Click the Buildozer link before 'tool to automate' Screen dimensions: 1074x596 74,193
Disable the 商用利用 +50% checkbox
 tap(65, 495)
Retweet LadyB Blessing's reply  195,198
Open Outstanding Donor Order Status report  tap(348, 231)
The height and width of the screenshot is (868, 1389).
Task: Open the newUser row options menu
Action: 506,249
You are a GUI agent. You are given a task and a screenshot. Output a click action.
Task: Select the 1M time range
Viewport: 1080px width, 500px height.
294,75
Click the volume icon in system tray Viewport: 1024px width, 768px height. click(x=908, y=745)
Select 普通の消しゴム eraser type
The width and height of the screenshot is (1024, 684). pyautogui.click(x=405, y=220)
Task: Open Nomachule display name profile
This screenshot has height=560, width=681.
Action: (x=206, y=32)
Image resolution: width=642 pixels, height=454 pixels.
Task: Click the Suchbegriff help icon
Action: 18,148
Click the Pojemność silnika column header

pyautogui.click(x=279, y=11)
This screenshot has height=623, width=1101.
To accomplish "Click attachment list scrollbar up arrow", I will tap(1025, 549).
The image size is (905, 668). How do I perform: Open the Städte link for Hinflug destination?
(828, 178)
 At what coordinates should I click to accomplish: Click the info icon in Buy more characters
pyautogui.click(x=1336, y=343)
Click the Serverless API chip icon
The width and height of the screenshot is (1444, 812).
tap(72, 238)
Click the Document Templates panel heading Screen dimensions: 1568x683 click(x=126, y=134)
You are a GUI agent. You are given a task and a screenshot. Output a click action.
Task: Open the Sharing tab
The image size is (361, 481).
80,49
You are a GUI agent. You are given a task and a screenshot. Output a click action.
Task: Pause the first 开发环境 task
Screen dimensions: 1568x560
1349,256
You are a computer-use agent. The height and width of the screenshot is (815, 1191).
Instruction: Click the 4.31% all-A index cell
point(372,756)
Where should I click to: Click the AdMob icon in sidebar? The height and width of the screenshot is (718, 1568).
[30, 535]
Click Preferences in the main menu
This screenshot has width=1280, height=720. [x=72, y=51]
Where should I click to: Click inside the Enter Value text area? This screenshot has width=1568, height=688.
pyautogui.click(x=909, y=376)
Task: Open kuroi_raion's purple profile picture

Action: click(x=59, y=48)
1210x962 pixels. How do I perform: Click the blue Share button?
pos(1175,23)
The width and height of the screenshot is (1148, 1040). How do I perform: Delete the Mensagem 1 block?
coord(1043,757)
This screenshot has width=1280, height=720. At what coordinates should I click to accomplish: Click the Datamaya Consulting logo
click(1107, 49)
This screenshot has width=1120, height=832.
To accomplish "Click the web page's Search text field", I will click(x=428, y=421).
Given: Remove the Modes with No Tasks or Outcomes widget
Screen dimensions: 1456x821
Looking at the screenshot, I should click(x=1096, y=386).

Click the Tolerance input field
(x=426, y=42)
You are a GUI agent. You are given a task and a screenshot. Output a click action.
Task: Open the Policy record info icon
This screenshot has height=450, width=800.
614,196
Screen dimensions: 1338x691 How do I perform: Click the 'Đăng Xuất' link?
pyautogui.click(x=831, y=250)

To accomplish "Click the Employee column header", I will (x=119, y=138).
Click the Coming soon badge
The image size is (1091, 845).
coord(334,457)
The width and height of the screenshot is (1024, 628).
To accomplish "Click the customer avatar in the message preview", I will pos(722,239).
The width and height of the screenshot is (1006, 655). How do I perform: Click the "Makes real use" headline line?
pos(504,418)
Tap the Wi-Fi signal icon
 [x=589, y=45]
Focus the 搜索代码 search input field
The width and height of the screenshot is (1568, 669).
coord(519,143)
━━━━━━━━
Reproduce the listing above in full, word for word.

Click the Buildozer link before 'tool to automate' Screen dimensions: 1074x596 74,193
Disable the 商用利用 +50% checkbox
 tap(65, 495)
Retweet LadyB Blessing's reply  195,198
Open Outstanding Donor Order Status report  tap(348, 231)
The height and width of the screenshot is (868, 1389).
Task: Open the newUser row options menu
Action: 506,249
You are a GUI agent. You are given a task and a screenshot. Output a click action.
Task: Select the 1M time range
Viewport: 1080px width, 500px height.
294,75
Click the volume icon in system tray Viewport: 1024px width, 768px height. click(x=908, y=745)
Select 普通の消しゴム eraser type
The width and height of the screenshot is (1024, 684). pyautogui.click(x=405, y=220)
Task: Open Nomachule display name profile
This screenshot has height=560, width=681.
Action: (x=206, y=32)
Image resolution: width=642 pixels, height=454 pixels.
Task: Click the Suchbegriff help icon
Action: 18,148
Click the Pojemność silnika column header

pyautogui.click(x=279, y=11)
This screenshot has height=623, width=1101.
To accomplish "Click attachment list scrollbar up arrow", I will tap(1025, 549).
The image size is (905, 668). How do I perform: Open the Städte link for Hinflug destination?
(828, 178)
 At what coordinates should I click to accomplish: Click the info icon in Buy more characters
pyautogui.click(x=1336, y=343)
Click the Serverless API chip icon
The width and height of the screenshot is (1444, 812).
tap(72, 238)
Click the Document Templates panel heading Screen dimensions: 1568x683 click(x=126, y=134)
You are a GUI agent. You are given a task and a screenshot. Output a click action.
Task: Open the Sharing tab
The image size is (361, 481).
80,49
You are a GUI agent. You are given a task and a screenshot. Output a click action.
Task: Pause the first 开发环境 task
Screen dimensions: 1568x560
1349,256
You are a computer-use agent. The height and width of the screenshot is (815, 1191).
Instruction: Click the 4.31% all-A index cell
point(372,756)
Where should I click to: Click the AdMob icon in sidebar? The height and width of the screenshot is (718, 1568).
[30, 535]
Click Preferences in the main menu
This screenshot has width=1280, height=720. [x=72, y=51]
Where should I click to: Click inside the Enter Value text area? This screenshot has width=1568, height=688.
pyautogui.click(x=909, y=376)
Task: Open kuroi_raion's purple profile picture

Action: click(x=59, y=48)
1210x962 pixels. How do I perform: Click the blue Share button?
pos(1175,23)
The width and height of the screenshot is (1148, 1040). How do I perform: Delete the Mensagem 1 block?
coord(1043,757)
This screenshot has width=1280, height=720. At what coordinates should I click to accomplish: Click the Datamaya Consulting logo
click(1107, 49)
This screenshot has width=1120, height=832.
To accomplish "Click the web page's Search text field", I will click(x=428, y=421).
Given: Remove the Modes with No Tasks or Outcomes widget
Screen dimensions: 1456x821
Looking at the screenshot, I should click(x=1096, y=386).

Click the Tolerance input field
(x=426, y=42)
You are a GUI agent. You are given a task and a screenshot. Output a click action.
Task: Open the Policy record info icon
This screenshot has height=450, width=800.
614,196
Screen dimensions: 1338x691 How do I perform: Click the 'Đăng Xuất' link?
pyautogui.click(x=831, y=250)

To accomplish "Click the Employee column header", I will (x=119, y=138).
Click the Coming soon badge
The image size is (1091, 845).
coord(334,457)
The width and height of the screenshot is (1024, 628).
To accomplish "Click the customer avatar in the message preview", I will pos(722,239).
The width and height of the screenshot is (1006, 655). How do I perform: Click the "Makes real use" headline line?
pos(504,418)
Tap the Wi-Fi signal icon
 [x=589, y=45]
Focus the 搜索代码 search input field
The width and height of the screenshot is (1568, 669).
coord(519,143)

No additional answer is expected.